As the Assad government and the opposition throw out accusations over the use of chemical weapons and the US is assessing the situation, two US senators are urging the president to go to war. Sens. Lindsey Graham (R-S.C.) and John McCain (R-Ariz.) released a statement on Wednesday, urging President Obama to ‘take immediate action’ and consider deploying troops.
"President Obama has said that the use of weapons of mass destruction by Bashar Assad is a 'red line' for him that 'will have consequences,'" the statement reads. "If today's reports are substantiated, the President's red line has been crossed, and we would urge him to take immediate action to impose the consequences he has promised."
At a minimum, the senators want the US to provide arms to rebels, establish safe zones to protect civilians, and launch targeted strikes against the Assad regime’s aircraft and SCUD missile batteries. And Graham said that he would even urge the president to declare war, if that is what it would take to stop chemical weapons from being used.

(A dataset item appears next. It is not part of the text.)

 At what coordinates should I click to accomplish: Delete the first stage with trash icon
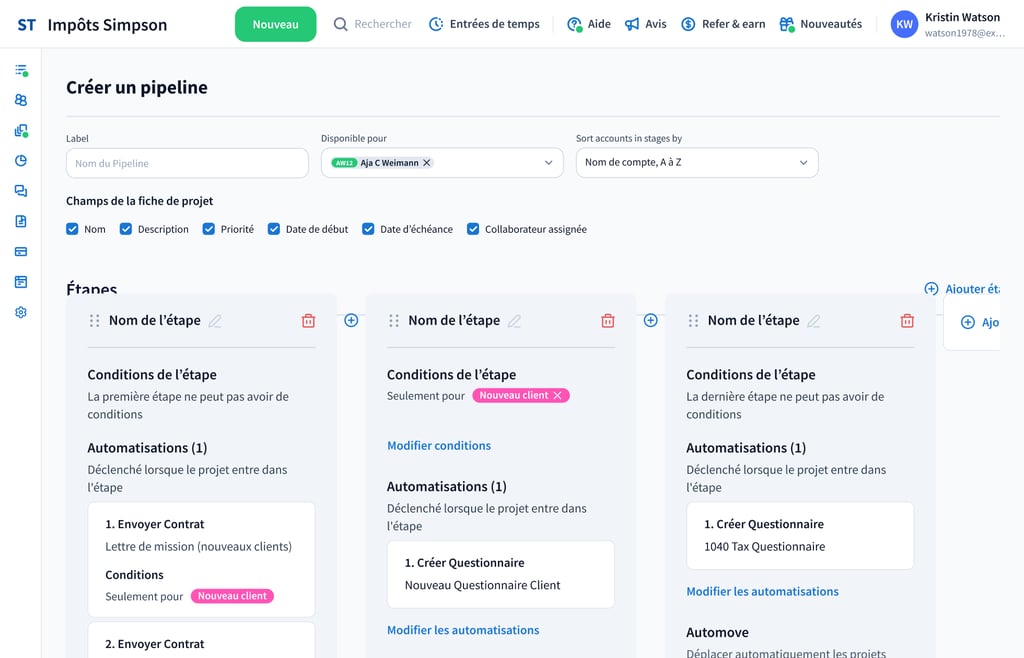tap(308, 321)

"I don't care what it takes," Graham told Foreign Policy’s The Cable. "If the choice is to send in troops to secure the weapons sites versus allowing chemical weapons to get in the hands of some of the most violent people in the world, I vote to cut this off before it becomes a problem."
US President Barack Obama has previously warned Syria that if chemical weapons were to be used in the conflict, the US would step in. But doing so would likely cost the US billions of dollars at a time when over a decade of foreign involvement has drained the economy. With a population three times the size of Libya, Syria would be a massive and unwelcome undertaking for the US and almost certainly lead to further bloodshed. But the president previously pledged to take action if Syria were to use chemical weapons – a pledge that is now causing a dilemma.

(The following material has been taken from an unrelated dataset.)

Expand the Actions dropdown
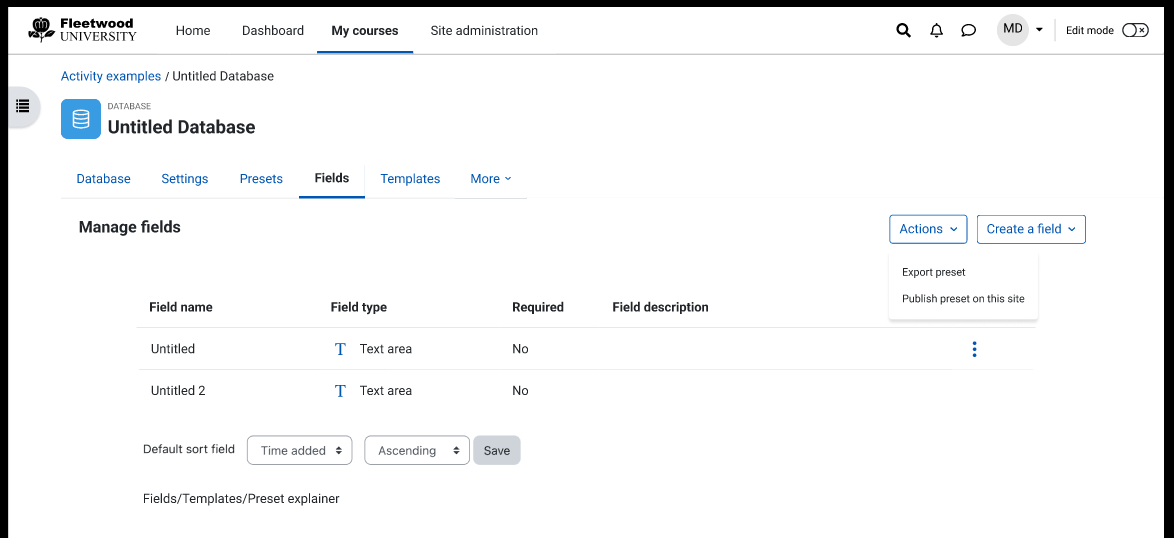Screen dimensions: 1174x538 (928, 229)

“The use of chemical weapons is and would be totally unacceptable,” Obama said in a December speech at the National Defense University. He also said that he wants to clarify to “Assad and those under his command” that if they “make the tragic mistake of using those weapons,” there would be consequences.
Former US Secretary of State Hillary Clinton had also issued a similar warning, claiming that the use of chemical weapons in Syria would be “a red line for the United States”.
The US military estimates that it would take 75,000 US ground troops to secure all of Syria’s chemical weapons facilities, since the country has one of the largest chemical weapons programs in the world. Syria has about 50 storage and production facilities, many of which are in populated areas. If the US were to seriously consider trying to control all of the facilities, the military would have to deploy tens of thousands of troops, sending the country into yet another large-scale war.
“The idea that Syria was anyone’s to win or lose, or that the United States could significantly shape the outcome there, is typical of the arrogant paternalism and flawed analysis that have gotten this country into heaps of trouble in the Middle East over the years,” Washington Post columnist Aaron David Miller wrote in January.
While President Obama failed to elaborate on the “consequences” he promised Syria if chemical weapons were used in its conflict, the US senators’ encouragement of war is alarming.
To ease the panic, US ambassador to Syria on Wednesday told lawmakers at the House of Representatives that there has been no evidence to back up the chemical weapons claim. But he reiterated that Syria’s government would face “consequences” if it did indeed use such weapons. Israel already alleges that the chemical weapons were used, and the Syrian state-run SANA news agency said that “a missile containing a chemical substance” was fired at a village by “terrorists”, killing 31 people.